I'm sorry, but I'm convinced that the bylaws must be amended before the association can be approved as thematical organisation, for your and Wikimedia projects' benefit.

  1. This point, in particular, must be removed: «operating and financially promoting internet systems for the creation, collection and dissemination of free contents with special emphasis on various international Wikivoyage projects».
  2. The preamble should be adjusted accordingly.
  3. Other parts may be misleading (unless it's just the English translation), like "free information shall be compiled", "So-called Wiki internet systems should be used".
  4. A paragraph should be added saying that Wikivoyage association doesn't own, operate, control or represent in any way wikivoyage.org or its community etc. etc. (you can surely copy from some chapter bylaws). Expect multi-million lawsuits if you don't.

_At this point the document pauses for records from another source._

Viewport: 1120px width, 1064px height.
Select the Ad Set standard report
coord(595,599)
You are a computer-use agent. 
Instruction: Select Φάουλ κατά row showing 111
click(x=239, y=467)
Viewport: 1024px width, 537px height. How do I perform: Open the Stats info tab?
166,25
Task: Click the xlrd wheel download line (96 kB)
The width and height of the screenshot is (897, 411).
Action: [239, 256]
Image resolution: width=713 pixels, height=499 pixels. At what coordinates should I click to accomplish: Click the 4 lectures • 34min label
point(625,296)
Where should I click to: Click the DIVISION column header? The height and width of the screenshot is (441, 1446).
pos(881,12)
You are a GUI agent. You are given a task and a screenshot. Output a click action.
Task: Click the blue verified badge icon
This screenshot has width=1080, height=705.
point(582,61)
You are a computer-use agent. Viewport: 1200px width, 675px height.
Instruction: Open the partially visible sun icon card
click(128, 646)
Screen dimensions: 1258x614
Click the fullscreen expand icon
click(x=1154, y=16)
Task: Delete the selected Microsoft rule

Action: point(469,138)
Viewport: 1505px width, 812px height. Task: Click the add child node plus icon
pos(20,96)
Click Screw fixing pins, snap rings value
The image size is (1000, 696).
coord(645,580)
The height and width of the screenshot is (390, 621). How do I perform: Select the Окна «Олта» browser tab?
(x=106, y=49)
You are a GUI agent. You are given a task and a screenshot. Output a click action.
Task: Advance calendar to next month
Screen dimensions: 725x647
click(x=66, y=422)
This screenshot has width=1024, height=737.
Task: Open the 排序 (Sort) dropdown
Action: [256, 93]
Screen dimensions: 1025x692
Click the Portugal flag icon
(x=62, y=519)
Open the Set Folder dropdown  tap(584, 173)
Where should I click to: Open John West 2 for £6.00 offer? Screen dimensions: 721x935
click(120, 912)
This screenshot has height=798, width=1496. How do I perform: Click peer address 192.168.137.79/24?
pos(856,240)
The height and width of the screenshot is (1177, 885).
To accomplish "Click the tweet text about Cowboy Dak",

--Nemo 20:01, 10 March 2013 (UTC)[reply]

Not sure if I understand the reason behind your suggested changes (e.g. #1 is the same wording as in WM-DE's bylaws). Would be great if you could clarify. -- Arne (akl) (talk) 14:48, 15 March 2013 (UTC)[reply]
Probably a language problem, but the bylaws must not imply in any way that you operate (run, host, control, own, ...) the wikivoyage.org site. As for the last point, perhaps it's not in WMDE's bylaws because they were the first chapter, but e.g. WMIT (third) already has it and the wording has improved with time. --Nemo 08:36, 19 March 2013 (UTC)[reply]

Geographical scope[edit]

It would also be nice that the purpose be expanded and clarified to explain how the association intends to pursue its goals. Consequently, you could define and explain what geographical scope you actually need and why. It's currently nominally global, but in practice quite local, if I'm not mistaken: does the association really want to expand its activities beyond the German (and Italian) language world population (and Wikivoyage), now that wikivoyage.org was expanded? If yes, it would be interesting e.g. to know if the German law allows you to hold assembly in any place of the world. --Nemo 20:01, 10 March 2013 (UTC)[reply]

Even better: the German registry court allowed WV to hold their assembly online. -- Arne (akl) (talk) 14:40, 15 March 2013 (UTC)[reply]

Affiliations Committee comments[edit]

Hi! The AffComm members have read and commented your ByLaws. We summarize our observations in following statements. We hope you can read calmously and answer. Congratulations for all your efforts.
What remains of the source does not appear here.